Stored data entries

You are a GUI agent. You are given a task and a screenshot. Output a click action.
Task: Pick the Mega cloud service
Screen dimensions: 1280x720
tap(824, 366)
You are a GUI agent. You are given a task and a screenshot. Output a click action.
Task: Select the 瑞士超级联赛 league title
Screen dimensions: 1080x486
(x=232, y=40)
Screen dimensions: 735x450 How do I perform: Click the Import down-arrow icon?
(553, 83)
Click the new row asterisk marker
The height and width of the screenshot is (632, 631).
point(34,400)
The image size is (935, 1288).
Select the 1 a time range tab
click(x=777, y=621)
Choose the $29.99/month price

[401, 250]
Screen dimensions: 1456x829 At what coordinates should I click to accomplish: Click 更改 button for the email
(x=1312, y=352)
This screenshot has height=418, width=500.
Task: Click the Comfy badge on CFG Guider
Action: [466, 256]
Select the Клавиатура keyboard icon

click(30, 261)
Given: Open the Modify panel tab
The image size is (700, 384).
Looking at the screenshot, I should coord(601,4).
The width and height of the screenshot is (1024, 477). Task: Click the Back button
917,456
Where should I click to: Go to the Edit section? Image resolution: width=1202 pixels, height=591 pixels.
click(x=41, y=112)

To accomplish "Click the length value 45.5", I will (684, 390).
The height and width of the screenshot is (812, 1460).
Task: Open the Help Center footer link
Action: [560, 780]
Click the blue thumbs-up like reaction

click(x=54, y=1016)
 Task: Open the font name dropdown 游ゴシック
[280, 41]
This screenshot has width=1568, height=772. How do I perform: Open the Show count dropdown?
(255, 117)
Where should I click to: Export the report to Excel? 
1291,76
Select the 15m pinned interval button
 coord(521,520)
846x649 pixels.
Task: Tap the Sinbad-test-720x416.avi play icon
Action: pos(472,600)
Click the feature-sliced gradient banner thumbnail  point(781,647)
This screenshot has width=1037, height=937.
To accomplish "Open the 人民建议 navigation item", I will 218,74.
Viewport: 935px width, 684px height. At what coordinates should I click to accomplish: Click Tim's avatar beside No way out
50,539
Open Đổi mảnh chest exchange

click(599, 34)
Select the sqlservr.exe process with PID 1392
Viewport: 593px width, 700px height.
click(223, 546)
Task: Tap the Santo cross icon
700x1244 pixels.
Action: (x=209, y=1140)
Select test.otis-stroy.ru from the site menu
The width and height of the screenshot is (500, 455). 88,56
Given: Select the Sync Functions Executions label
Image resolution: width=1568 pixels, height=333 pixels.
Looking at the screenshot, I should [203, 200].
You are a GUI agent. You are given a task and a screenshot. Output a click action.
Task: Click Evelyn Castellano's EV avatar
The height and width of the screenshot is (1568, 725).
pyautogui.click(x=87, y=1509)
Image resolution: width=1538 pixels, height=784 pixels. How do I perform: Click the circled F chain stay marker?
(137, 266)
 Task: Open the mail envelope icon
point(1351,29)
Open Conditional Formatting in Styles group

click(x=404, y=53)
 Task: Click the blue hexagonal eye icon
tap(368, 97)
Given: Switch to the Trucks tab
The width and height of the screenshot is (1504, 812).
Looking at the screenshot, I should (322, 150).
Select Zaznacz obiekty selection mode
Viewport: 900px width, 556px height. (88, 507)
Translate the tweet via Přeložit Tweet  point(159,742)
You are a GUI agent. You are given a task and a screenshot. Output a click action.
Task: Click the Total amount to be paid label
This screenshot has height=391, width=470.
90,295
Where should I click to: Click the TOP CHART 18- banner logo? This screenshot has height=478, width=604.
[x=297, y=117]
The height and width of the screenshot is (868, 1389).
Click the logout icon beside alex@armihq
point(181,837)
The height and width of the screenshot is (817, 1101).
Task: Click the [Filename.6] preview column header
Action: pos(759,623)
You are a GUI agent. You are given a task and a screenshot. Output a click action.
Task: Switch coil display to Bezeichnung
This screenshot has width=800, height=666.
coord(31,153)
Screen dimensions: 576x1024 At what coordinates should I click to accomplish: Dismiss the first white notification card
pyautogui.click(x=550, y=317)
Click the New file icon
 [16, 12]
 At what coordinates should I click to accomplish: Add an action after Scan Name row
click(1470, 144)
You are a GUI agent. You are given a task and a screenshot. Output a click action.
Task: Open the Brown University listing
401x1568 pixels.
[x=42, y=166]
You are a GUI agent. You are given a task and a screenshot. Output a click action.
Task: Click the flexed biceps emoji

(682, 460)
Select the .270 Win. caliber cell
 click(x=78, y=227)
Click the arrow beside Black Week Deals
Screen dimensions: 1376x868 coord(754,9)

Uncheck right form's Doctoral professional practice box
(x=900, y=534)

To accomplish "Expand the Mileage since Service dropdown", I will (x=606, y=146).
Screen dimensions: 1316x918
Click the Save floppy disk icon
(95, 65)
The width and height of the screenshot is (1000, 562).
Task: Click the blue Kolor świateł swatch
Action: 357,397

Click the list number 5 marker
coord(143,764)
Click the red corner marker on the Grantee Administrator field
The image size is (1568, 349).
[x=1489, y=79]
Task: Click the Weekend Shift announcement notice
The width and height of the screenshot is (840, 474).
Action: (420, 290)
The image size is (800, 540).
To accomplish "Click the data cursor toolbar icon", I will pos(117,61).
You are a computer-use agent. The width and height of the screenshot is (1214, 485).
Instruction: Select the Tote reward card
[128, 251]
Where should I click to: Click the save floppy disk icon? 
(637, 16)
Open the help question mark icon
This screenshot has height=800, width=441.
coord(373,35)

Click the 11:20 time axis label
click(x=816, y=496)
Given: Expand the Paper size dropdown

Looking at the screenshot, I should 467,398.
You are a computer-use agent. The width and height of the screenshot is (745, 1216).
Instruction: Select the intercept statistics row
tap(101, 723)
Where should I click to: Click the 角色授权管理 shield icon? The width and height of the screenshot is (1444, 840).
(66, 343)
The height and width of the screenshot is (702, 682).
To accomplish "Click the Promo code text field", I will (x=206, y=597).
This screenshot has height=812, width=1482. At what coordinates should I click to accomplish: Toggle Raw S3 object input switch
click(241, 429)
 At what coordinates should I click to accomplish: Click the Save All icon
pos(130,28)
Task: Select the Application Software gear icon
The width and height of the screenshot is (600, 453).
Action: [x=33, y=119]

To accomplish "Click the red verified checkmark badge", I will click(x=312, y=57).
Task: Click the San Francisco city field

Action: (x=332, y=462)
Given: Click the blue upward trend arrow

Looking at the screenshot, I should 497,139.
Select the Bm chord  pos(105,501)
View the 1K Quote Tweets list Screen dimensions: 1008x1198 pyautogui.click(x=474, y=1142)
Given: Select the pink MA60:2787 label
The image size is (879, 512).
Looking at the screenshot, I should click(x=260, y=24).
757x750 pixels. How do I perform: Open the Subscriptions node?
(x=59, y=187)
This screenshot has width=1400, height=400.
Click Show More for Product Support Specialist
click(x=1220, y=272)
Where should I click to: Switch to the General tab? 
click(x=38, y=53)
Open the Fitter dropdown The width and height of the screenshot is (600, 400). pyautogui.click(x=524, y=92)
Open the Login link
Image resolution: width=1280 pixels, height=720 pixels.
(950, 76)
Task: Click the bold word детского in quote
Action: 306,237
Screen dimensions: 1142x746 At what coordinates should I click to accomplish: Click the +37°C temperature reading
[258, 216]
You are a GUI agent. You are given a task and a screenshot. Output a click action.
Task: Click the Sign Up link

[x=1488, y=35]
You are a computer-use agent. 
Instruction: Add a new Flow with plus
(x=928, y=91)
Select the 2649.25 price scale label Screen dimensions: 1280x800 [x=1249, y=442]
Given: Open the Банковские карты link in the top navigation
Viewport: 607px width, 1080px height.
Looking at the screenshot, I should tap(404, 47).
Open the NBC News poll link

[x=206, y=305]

◆ **Description of the task**:
Give again, exactly, every line from the one holding "Click Show More" to the last line of the data.

◆ **Answer to the exercise**:
Click Show More for Product Support Specialist
click(x=1220, y=272)
Where should I click to: Switch to the General tab? 
click(x=38, y=53)
Open the Fitter dropdown The width and height of the screenshot is (600, 400). pyautogui.click(x=524, y=92)
Open the Login link
Image resolution: width=1280 pixels, height=720 pixels.
(950, 76)
Task: Click the bold word детского in quote
Action: 306,237
Screen dimensions: 1142x746 At what coordinates should I click to accomplish: Click the +37°C temperature reading
[258, 216]
You are a GUI agent. You are given a task and a screenshot. Output a click action.
Task: Click the Sign Up link

[x=1488, y=35]
You are a computer-use agent. 
Instruction: Add a new Flow with plus
(x=928, y=91)
Select the 2649.25 price scale label Screen dimensions: 1280x800 [x=1249, y=442]
Given: Open the Банковские карты link in the top navigation
Viewport: 607px width, 1080px height.
Looking at the screenshot, I should tap(404, 47).
Open the NBC News poll link

[x=206, y=305]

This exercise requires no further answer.